** Start Source material **

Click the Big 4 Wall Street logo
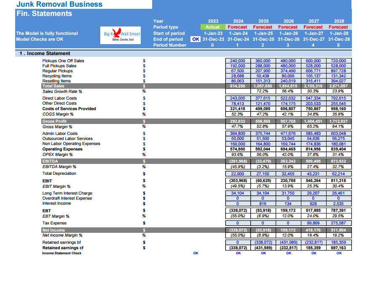 coord(121,35)
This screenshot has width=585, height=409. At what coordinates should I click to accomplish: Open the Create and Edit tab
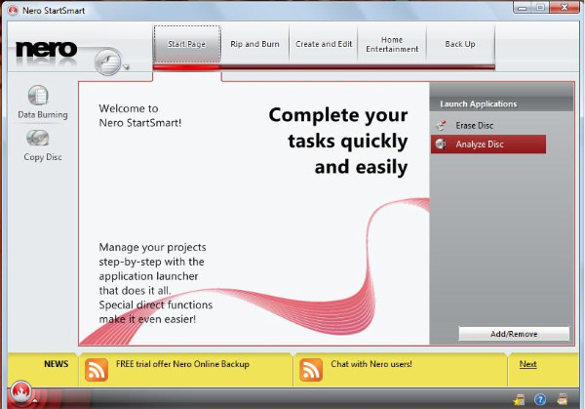[323, 44]
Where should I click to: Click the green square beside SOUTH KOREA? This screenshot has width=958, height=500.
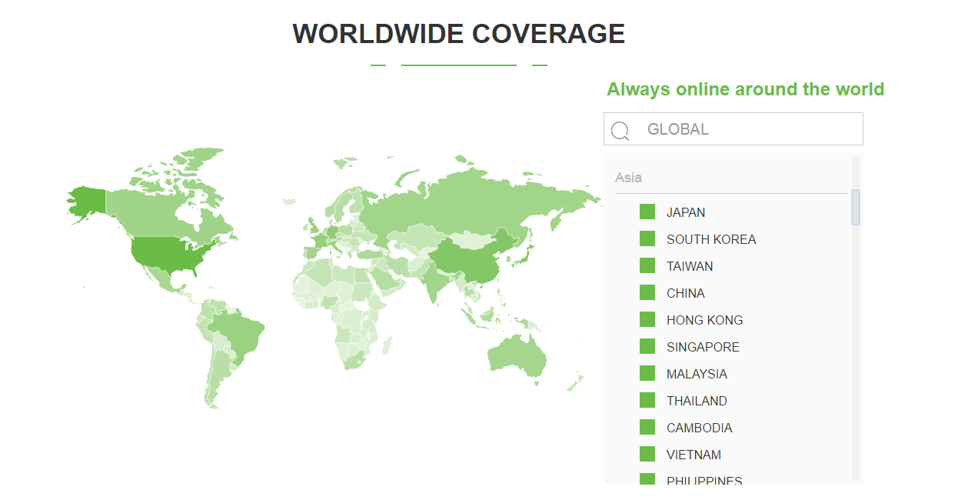point(647,239)
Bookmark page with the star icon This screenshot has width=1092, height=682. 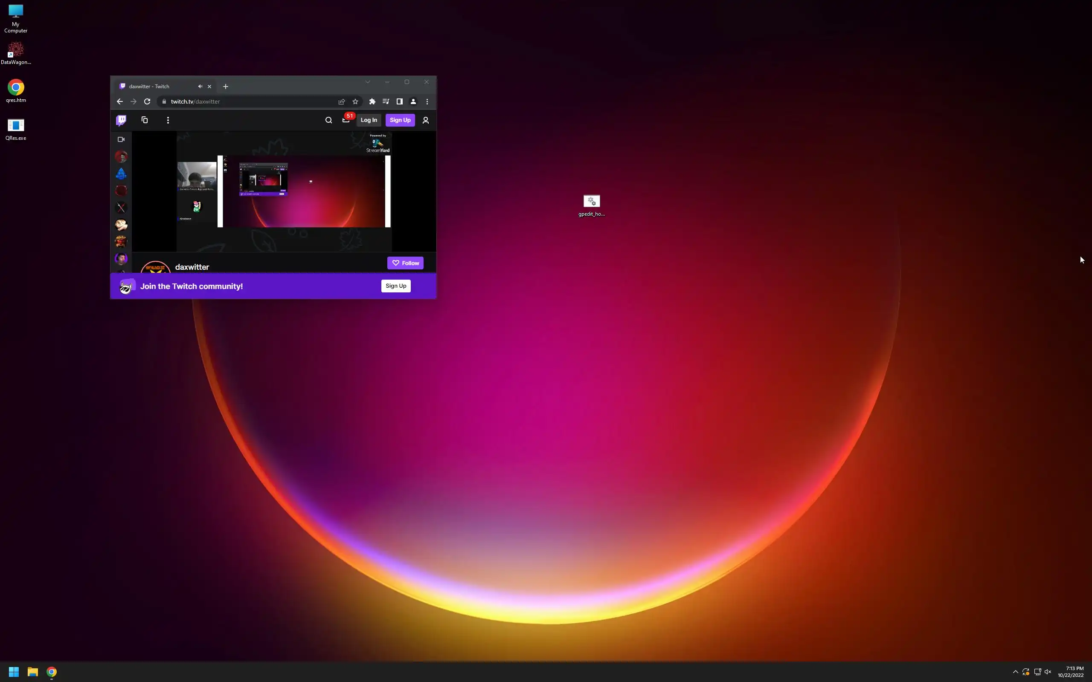pyautogui.click(x=355, y=101)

** End Source material **

Exercise objective:
List each line of the material that contains the word "should".

Finished exercise:
This screenshot has width=585, height=409. At what coordinates should I click to accomplish: Open the Create and Edit tab
Where should I click to: Click the green square beside SOUTH KOREA? This screenshot has width=958, height=500.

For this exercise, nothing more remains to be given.